> [INFORMATION PROVIDED]
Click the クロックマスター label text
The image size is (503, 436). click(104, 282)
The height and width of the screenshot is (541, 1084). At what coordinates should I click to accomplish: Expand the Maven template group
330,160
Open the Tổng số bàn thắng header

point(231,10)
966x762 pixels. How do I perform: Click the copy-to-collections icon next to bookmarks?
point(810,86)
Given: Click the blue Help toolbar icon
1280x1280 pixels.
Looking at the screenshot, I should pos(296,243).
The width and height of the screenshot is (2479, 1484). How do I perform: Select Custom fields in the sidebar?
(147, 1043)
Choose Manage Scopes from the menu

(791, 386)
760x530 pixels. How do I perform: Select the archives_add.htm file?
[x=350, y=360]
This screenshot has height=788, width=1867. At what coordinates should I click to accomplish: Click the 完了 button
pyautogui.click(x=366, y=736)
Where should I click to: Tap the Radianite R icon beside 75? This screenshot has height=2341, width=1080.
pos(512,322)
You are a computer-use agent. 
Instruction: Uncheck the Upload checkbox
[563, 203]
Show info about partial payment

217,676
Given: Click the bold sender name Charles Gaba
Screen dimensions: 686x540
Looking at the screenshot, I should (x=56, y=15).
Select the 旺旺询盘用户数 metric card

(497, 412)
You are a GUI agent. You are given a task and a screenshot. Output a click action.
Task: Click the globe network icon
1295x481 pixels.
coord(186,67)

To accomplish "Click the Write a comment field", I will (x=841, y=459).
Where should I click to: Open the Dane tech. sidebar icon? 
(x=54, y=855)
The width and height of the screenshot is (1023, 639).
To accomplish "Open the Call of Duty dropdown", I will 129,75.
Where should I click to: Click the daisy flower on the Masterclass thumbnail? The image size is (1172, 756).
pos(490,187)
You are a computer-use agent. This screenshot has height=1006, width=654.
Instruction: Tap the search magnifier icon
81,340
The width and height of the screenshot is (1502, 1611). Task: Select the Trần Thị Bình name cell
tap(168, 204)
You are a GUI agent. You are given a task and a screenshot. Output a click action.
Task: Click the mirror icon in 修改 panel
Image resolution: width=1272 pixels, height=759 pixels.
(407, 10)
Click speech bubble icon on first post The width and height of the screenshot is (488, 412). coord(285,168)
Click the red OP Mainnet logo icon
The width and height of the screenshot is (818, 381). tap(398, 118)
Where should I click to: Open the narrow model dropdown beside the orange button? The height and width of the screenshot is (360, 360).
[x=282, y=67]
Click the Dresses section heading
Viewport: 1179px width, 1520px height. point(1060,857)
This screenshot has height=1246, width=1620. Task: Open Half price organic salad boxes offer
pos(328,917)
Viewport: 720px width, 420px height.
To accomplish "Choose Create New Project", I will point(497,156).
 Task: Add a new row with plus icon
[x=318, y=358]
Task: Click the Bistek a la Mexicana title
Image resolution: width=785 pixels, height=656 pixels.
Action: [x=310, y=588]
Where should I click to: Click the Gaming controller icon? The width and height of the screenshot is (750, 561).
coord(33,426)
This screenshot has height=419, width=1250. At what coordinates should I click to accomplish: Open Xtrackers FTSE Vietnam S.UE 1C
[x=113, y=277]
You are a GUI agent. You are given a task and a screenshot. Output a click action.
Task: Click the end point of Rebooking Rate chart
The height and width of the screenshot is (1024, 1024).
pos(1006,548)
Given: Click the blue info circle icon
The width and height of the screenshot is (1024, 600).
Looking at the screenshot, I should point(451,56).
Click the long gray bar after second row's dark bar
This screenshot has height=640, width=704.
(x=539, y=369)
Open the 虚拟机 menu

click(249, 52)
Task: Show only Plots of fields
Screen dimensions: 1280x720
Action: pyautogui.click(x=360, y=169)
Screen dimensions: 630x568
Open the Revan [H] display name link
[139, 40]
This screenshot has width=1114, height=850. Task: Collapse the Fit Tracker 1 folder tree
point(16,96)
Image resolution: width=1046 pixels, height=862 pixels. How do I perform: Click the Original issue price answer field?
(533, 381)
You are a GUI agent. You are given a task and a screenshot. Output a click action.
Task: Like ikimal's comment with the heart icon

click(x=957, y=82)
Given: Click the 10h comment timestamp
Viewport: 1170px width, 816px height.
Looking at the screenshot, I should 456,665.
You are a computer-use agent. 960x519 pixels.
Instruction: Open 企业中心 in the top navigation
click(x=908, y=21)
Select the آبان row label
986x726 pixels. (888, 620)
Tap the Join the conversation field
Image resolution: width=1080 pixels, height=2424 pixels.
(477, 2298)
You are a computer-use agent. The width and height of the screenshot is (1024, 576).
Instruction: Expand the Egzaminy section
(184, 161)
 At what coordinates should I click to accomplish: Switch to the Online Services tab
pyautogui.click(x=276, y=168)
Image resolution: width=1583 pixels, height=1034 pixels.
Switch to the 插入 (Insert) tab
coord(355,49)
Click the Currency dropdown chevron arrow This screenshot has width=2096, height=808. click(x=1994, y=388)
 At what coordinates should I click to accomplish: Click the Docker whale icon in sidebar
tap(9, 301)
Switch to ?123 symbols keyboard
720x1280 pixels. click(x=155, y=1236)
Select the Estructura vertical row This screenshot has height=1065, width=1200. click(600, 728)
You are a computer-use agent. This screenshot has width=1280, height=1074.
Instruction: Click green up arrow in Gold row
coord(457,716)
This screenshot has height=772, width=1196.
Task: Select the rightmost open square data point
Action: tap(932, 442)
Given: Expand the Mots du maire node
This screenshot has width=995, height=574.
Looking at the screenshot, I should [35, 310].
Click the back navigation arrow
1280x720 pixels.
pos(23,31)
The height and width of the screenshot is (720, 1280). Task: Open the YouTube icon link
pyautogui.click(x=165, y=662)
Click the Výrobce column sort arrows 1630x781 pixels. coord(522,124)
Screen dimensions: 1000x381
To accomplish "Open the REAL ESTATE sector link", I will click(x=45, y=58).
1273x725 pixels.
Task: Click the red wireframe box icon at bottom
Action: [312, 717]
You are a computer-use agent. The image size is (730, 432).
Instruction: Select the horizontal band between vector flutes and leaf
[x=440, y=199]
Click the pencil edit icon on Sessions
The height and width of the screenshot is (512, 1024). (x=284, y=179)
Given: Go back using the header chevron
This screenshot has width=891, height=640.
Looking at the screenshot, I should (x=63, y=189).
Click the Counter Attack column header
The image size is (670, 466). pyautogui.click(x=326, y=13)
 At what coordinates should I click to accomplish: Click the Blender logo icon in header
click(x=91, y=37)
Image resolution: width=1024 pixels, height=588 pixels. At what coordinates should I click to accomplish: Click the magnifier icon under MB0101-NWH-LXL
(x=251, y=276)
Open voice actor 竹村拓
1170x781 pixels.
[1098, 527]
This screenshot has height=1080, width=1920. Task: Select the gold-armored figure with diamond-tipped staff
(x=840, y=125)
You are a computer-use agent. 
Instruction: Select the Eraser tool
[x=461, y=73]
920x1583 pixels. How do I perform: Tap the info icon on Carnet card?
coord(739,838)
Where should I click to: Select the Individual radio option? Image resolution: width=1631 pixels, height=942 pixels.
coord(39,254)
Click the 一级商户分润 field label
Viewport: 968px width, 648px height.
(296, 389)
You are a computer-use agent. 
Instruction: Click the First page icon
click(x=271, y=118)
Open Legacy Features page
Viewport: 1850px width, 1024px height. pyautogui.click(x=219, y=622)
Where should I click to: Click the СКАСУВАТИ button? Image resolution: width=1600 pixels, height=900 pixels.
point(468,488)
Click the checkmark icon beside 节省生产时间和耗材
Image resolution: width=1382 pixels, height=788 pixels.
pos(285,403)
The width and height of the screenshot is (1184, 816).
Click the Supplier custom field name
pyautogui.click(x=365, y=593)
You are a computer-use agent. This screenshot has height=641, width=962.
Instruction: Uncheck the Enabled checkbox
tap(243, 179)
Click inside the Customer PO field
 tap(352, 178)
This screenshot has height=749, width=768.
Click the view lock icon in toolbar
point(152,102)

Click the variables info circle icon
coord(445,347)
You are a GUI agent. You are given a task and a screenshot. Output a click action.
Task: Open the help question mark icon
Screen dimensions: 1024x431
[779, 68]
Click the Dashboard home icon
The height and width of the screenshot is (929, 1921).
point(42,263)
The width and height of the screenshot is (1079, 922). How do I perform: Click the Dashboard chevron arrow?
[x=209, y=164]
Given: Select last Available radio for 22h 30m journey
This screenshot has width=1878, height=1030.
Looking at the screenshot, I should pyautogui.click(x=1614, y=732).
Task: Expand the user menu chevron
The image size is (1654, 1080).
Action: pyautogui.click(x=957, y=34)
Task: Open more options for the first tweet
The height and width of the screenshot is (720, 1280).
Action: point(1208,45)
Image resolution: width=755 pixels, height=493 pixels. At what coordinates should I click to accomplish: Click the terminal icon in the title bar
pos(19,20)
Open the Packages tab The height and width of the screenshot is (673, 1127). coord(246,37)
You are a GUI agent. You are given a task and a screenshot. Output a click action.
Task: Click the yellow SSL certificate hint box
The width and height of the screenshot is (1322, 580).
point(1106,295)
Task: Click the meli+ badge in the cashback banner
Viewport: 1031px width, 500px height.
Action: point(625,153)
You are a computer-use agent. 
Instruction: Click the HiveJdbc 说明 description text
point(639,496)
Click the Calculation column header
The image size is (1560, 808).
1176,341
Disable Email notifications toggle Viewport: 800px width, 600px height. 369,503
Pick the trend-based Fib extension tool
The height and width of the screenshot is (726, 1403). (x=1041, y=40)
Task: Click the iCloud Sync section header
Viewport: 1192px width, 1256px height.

> [WHAT IS NEEDED] Copy every line from the data that includes the string "blue".

> [RESPONSE BOX]
Given: Click the blue Help toolbar icon
Given: Click the blue info circle icon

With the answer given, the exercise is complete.